Depois de guardar a arma, ela me sorriu maldosamente e eu pude sentir com a cavidade dos meus olhos os buracos que outrora foram os olhos dela. Pareciam, apesar de tudo, chorar. Virou-se para o lado e remexeu outra vez na bolsa. Encontrou e, repentinamente, me entregou um par de óculos. Apesar do estranhamento da situação, voltei para o lugar no qual estava sentado e todos fizeram o mesmo. Lá fora, os relâmpagos clareavam o céu.
O ônibus atravessava a periferia. Quem o olhasse de relance não veria mais que o barulho, a fumaça e o brilho dos faróis. Quem realmente parasse um pouco e se quedasse a meditar à beira do caminho veria um facho de luz ágil e permeado de escuridão.

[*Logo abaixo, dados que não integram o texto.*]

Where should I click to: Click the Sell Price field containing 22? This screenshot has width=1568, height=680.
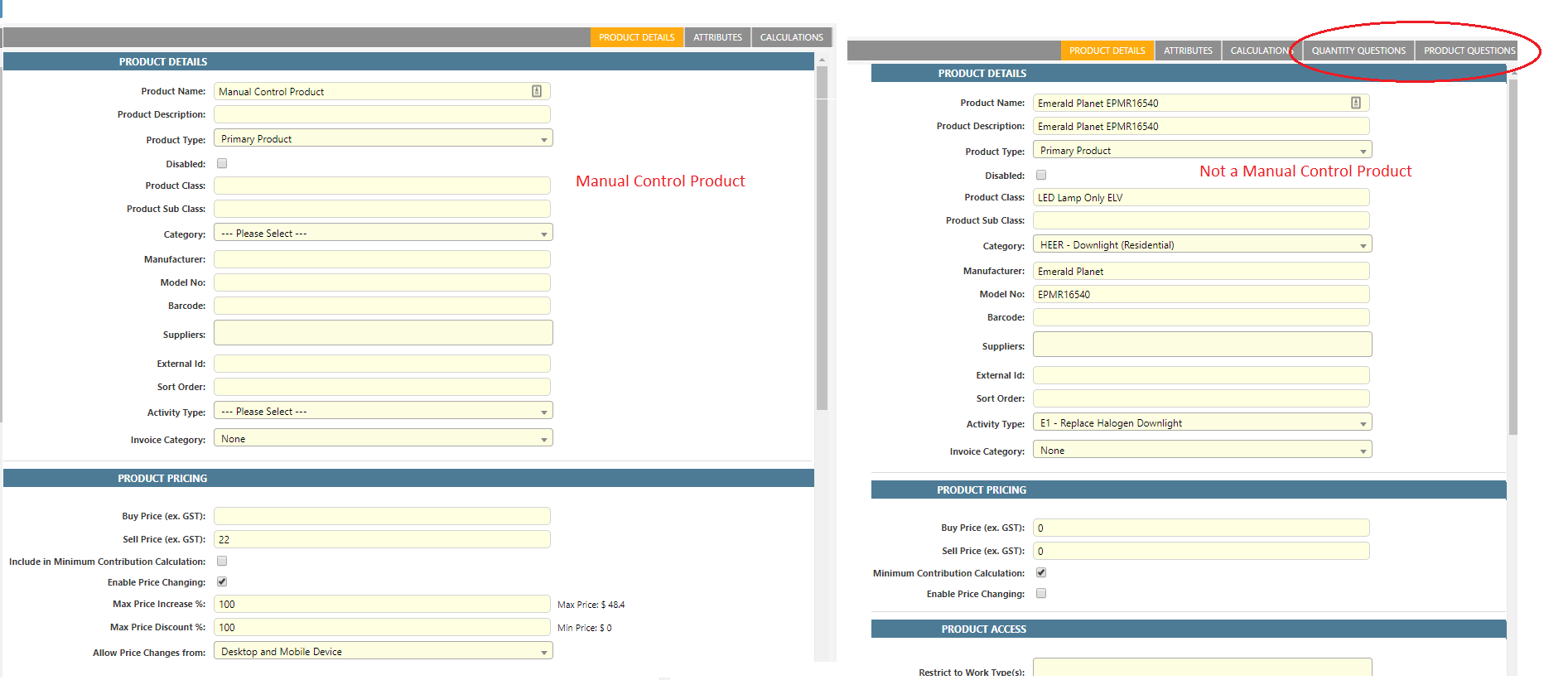[x=382, y=539]
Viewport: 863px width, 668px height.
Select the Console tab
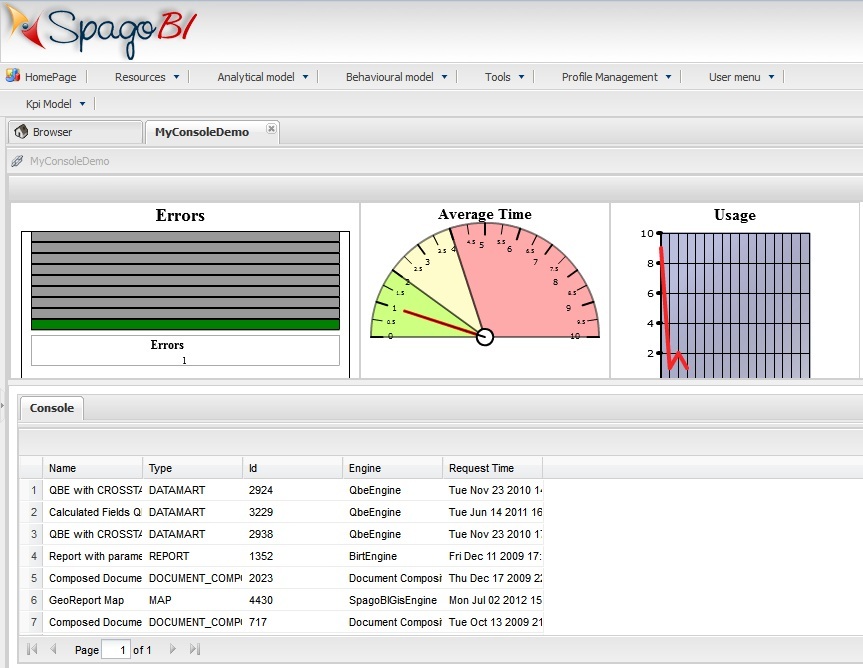tap(52, 408)
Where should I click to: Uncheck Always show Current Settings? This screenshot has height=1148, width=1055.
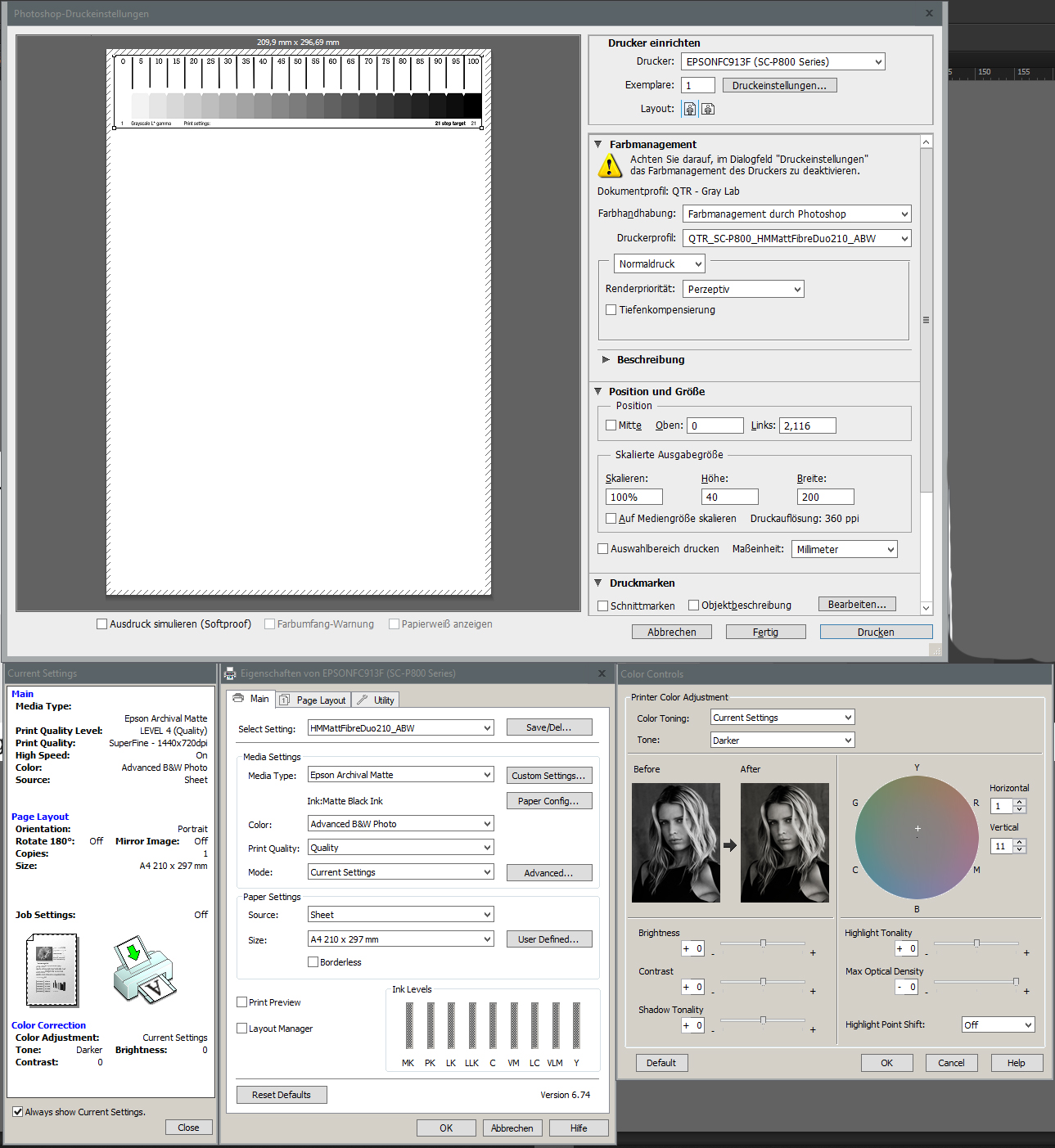[18, 1112]
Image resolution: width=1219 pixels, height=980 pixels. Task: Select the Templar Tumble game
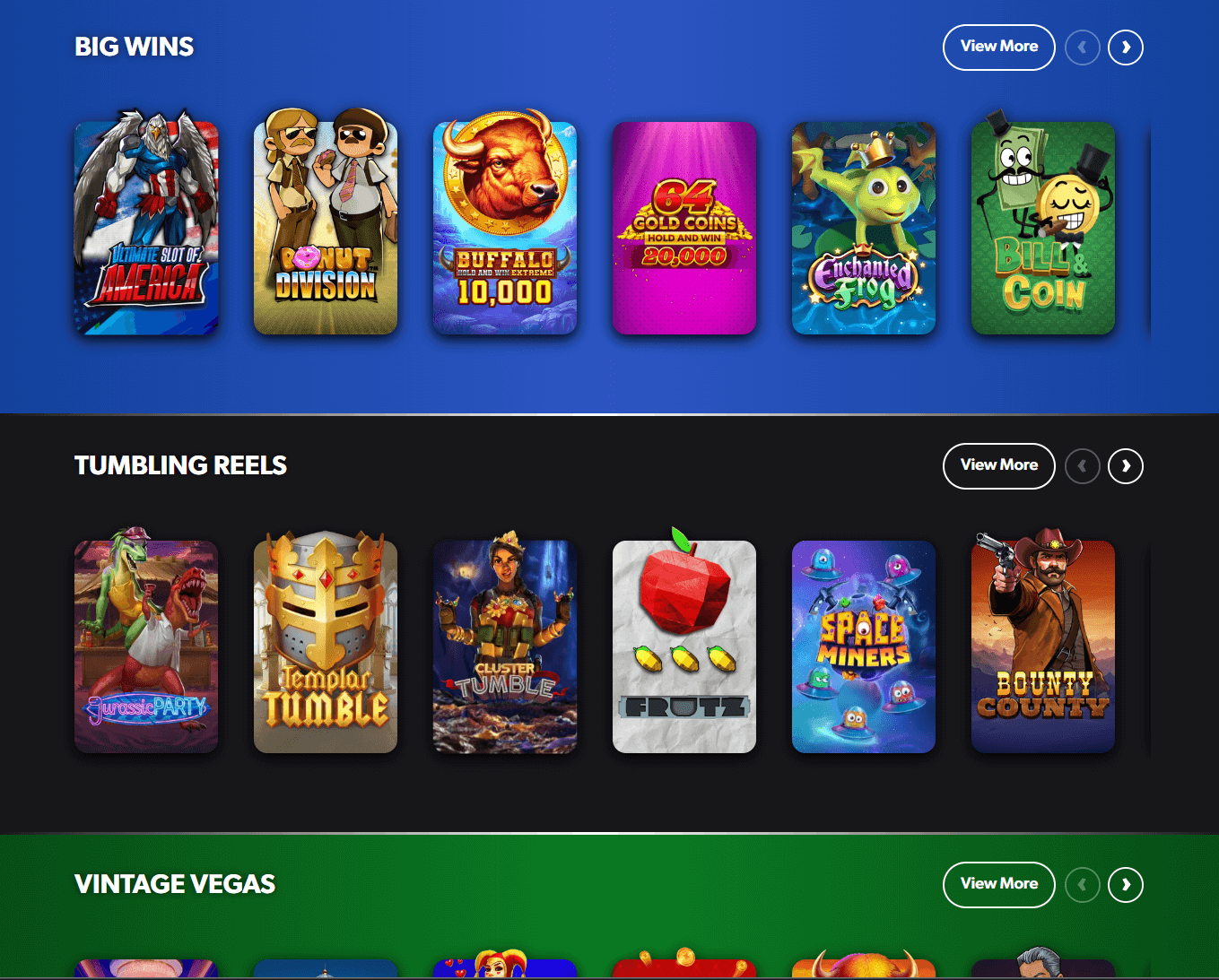click(x=326, y=642)
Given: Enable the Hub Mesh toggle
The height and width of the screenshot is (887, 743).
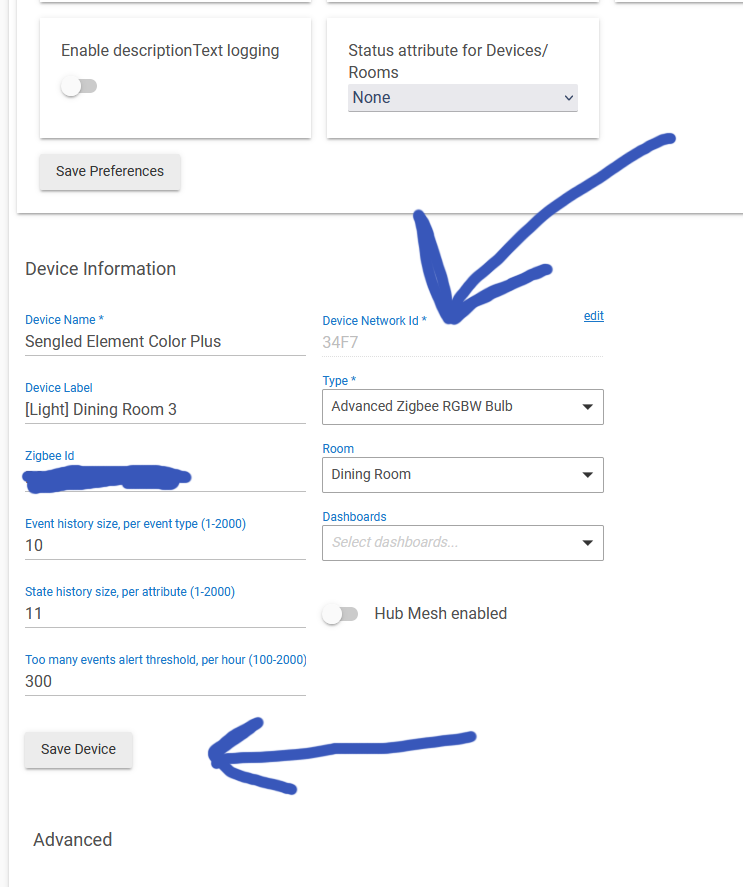Looking at the screenshot, I should click(x=340, y=614).
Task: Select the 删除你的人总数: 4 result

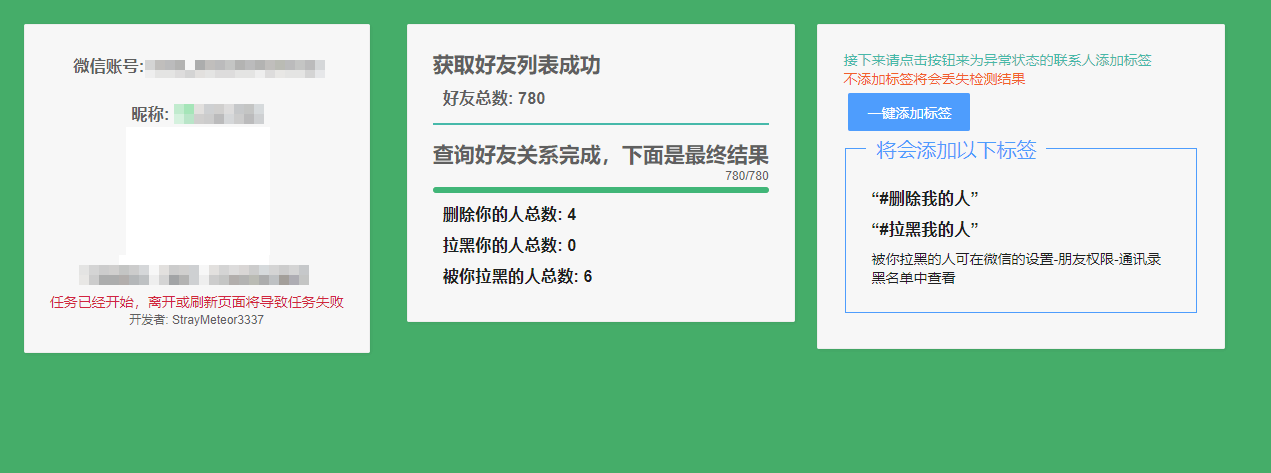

Aqui dentro, uma paz tumular tomou conta do ambiente. Ninguém falava, ninguém sorria, ninguém sofria ou se alegrava. Todos, inclusive eu, ansiavam por encontrar algum passageiro, qualquer que fosse, para preencher a lotação. Se não encontrássemos hoje, encontraríamos amanhã ou no futuro. Disso eu estava certo, como estava certo que em algum lugar tem sempre alguém fazendo outro alguém sofrer. É para lá que nós vamos...
No outro dia o lindo sol estival bronzeava a pele dos garis e esturricava seis rústicos pedaços de carne, ou algo parecido. Seriam recolhidos com o lixo noturno e levados para o aterro sanitário mais próximo. Talvez sejam comidos por cães, talvez apodreçam ao relento. Agora, para mim nada mais importa.